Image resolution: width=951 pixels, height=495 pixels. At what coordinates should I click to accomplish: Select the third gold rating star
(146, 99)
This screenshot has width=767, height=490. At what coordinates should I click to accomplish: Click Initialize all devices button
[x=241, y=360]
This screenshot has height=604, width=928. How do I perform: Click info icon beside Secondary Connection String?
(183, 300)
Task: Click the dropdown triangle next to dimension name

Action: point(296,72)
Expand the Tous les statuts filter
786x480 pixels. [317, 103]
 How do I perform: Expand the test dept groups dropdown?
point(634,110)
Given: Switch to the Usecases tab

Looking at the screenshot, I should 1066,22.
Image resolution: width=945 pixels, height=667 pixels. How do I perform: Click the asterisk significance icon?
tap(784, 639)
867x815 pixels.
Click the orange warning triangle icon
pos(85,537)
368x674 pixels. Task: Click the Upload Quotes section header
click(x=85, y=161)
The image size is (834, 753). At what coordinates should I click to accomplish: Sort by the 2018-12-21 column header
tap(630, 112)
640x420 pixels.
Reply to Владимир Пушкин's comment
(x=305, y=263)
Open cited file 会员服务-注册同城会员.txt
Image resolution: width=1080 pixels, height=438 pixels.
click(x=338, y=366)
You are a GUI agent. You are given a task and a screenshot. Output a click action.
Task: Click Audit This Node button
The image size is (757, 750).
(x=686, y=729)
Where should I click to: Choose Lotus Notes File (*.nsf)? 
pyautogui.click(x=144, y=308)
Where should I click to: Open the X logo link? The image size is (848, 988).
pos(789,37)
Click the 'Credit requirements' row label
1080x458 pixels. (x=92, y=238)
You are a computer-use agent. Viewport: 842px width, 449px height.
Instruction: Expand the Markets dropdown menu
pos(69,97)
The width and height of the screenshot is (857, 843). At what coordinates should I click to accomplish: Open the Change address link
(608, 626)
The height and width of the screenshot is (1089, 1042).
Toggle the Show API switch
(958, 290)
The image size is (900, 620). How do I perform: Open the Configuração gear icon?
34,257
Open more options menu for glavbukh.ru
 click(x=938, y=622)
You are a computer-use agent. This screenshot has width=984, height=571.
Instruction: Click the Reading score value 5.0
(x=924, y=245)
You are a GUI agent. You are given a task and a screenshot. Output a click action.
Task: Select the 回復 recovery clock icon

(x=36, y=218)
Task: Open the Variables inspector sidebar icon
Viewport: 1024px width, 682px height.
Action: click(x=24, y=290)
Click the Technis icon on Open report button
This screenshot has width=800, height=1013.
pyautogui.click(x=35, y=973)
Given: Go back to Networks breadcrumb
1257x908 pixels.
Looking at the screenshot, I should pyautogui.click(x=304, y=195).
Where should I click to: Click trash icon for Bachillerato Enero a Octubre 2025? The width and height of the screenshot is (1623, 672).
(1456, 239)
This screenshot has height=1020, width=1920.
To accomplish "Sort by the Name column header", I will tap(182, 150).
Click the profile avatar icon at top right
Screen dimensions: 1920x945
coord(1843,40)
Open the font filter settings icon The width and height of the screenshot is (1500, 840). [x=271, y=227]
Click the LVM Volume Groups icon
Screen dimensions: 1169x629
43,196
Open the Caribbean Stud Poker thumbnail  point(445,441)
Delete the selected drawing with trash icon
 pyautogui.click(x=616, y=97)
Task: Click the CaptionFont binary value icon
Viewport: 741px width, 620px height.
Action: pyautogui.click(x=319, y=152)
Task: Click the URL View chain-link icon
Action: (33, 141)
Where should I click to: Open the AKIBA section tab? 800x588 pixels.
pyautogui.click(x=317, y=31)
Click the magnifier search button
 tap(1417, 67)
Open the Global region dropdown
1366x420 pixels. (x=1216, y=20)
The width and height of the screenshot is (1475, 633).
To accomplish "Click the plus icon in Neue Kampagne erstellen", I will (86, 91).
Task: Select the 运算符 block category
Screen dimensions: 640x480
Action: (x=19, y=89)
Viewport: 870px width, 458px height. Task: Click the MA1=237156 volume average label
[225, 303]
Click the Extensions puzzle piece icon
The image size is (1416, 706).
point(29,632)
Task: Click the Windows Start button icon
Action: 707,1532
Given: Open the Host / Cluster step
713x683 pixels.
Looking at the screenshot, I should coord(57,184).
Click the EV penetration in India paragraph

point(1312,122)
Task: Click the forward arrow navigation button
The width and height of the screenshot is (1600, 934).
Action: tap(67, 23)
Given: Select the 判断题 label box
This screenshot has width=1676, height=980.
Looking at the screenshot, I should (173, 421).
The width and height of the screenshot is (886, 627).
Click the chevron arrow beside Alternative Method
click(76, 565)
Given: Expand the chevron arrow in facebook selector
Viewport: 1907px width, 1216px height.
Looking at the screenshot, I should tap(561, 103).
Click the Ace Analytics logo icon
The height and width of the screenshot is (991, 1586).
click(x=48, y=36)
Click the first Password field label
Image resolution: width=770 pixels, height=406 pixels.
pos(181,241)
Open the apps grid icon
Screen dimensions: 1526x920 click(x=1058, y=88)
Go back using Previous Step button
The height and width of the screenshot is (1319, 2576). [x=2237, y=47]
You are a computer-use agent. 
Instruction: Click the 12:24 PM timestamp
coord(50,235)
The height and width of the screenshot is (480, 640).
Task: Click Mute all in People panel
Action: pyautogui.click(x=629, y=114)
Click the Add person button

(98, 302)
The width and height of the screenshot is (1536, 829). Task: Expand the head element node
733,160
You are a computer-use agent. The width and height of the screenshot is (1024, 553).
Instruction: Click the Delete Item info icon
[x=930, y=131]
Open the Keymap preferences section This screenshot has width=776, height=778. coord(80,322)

^^^^^^^^

WHAT TO WORK ON →
Working through the records above, copy each one exactly.

WRITTEN ANSWER →
Image resolution: width=951 pixels, height=495 pixels. At what coordinates should I click to accomplish: Select the third gold rating star
(146, 99)
This screenshot has width=767, height=490. At what coordinates should I click to accomplish: Click Initialize all devices button
[x=241, y=360]
This screenshot has height=604, width=928. How do I perform: Click info icon beside Secondary Connection String?
(183, 300)
Task: Click the dropdown triangle next to dimension name

Action: point(296,72)
Expand the Tous les statuts filter
786x480 pixels. [317, 103]
 How do I perform: Expand the test dept groups dropdown?
point(634,110)
Given: Switch to the Usecases tab

Looking at the screenshot, I should 1066,22.
Image resolution: width=945 pixels, height=667 pixels. How do I perform: Click the asterisk significance icon?
tap(784, 639)
867x815 pixels.
Click the orange warning triangle icon
pos(85,537)
368x674 pixels. Task: Click the Upload Quotes section header
click(x=85, y=161)
The image size is (834, 753). At what coordinates should I click to accomplish: Sort by the 2018-12-21 column header
tap(630, 112)
640x420 pixels.
Reply to Владимир Пушкин's comment
(x=305, y=263)
Open cited file 会员服务-注册同城会员.txt
Image resolution: width=1080 pixels, height=438 pixels.
click(x=338, y=366)
You are a GUI agent. You are given a task and a screenshot. Output a click action.
Task: Click Audit This Node button
The image size is (757, 750).
(x=686, y=729)
Where should I click to: Choose Lotus Notes File (*.nsf)? 
pyautogui.click(x=144, y=308)
Where should I click to: Open the X logo link? The image size is (848, 988).
pos(789,37)
Click the 'Credit requirements' row label
1080x458 pixels. (x=92, y=238)
You are a computer-use agent. Viewport: 842px width, 449px height.
Instruction: Expand the Markets dropdown menu
pos(69,97)
The width and height of the screenshot is (857, 843). At what coordinates should I click to accomplish: Open the Change address link
(608, 626)
The height and width of the screenshot is (1089, 1042).
Toggle the Show API switch
(958, 290)
The image size is (900, 620). How do I perform: Open the Configuração gear icon?
34,257
Open more options menu for glavbukh.ru
 click(x=938, y=622)
You are a computer-use agent. This screenshot has width=984, height=571.
Instruction: Click the Reading score value 5.0
(x=924, y=245)
You are a GUI agent. You are given a task and a screenshot. Output a click action.
Task: Select the 回復 recovery clock icon

(x=36, y=218)
Task: Open the Variables inspector sidebar icon
Viewport: 1024px width, 682px height.
Action: click(x=24, y=290)
Click the Technis icon on Open report button
This screenshot has width=800, height=1013.
pyautogui.click(x=35, y=973)
Given: Go back to Networks breadcrumb
1257x908 pixels.
Looking at the screenshot, I should pyautogui.click(x=304, y=195).
Where should I click to: Click trash icon for Bachillerato Enero a Octubre 2025? The width and height of the screenshot is (1623, 672).
(1456, 239)
This screenshot has height=1020, width=1920.
To accomplish "Sort by the Name column header", I will tap(182, 150).
Click the profile avatar icon at top right
Screen dimensions: 1920x945
coord(1843,40)
Open the font filter settings icon The width and height of the screenshot is (1500, 840). [x=271, y=227]
Click the LVM Volume Groups icon
Screen dimensions: 1169x629
43,196
Open the Caribbean Stud Poker thumbnail  point(445,441)
Delete the selected drawing with trash icon
 pyautogui.click(x=616, y=97)
Task: Click the CaptionFont binary value icon
Viewport: 741px width, 620px height.
Action: pyautogui.click(x=319, y=152)
Task: Click the URL View chain-link icon
Action: (33, 141)
Where should I click to: Open the AKIBA section tab? 800x588 pixels.
pyautogui.click(x=317, y=31)
Click the magnifier search button
 tap(1417, 67)
Open the Global region dropdown
1366x420 pixels. (x=1216, y=20)
The width and height of the screenshot is (1475, 633).
To accomplish "Click the plus icon in Neue Kampagne erstellen", I will (86, 91).
Task: Select the 运算符 block category
Screen dimensions: 640x480
Action: (x=19, y=89)
Viewport: 870px width, 458px height. Task: Click the MA1=237156 volume average label
[225, 303]
Click the Extensions puzzle piece icon
The image size is (1416, 706).
point(29,632)
Task: Click the Windows Start button icon
Action: 707,1532
Given: Open the Host / Cluster step
713x683 pixels.
Looking at the screenshot, I should coord(57,184).
Click the EV penetration in India paragraph

point(1312,122)
Task: Click the forward arrow navigation button
The width and height of the screenshot is (1600, 934).
Action: tap(67, 23)
Given: Select the 判断题 label box
This screenshot has width=1676, height=980.
Looking at the screenshot, I should (173, 421).
The width and height of the screenshot is (886, 627).
Click the chevron arrow beside Alternative Method
click(76, 565)
Given: Expand the chevron arrow in facebook selector
Viewport: 1907px width, 1216px height.
Looking at the screenshot, I should tap(561, 103).
Click the Ace Analytics logo icon
The height and width of the screenshot is (991, 1586).
click(x=48, y=36)
Click the first Password field label
Image resolution: width=770 pixels, height=406 pixels.
pos(181,241)
Open the apps grid icon
Screen dimensions: 1526x920 click(x=1058, y=88)
Go back using Previous Step button
The height and width of the screenshot is (1319, 2576). [x=2237, y=47]
You are a computer-use agent. 
Instruction: Click the 12:24 PM timestamp
coord(50,235)
The height and width of the screenshot is (480, 640).
Task: Click Mute all in People panel
Action: pyautogui.click(x=629, y=114)
Click the Add person button

(98, 302)
The width and height of the screenshot is (1536, 829). Task: Expand the head element node
733,160
You are a computer-use agent. The width and height of the screenshot is (1024, 553).
Instruction: Click the Delete Item info icon
[x=930, y=131]
Open the Keymap preferences section This screenshot has width=776, height=778. coord(80,322)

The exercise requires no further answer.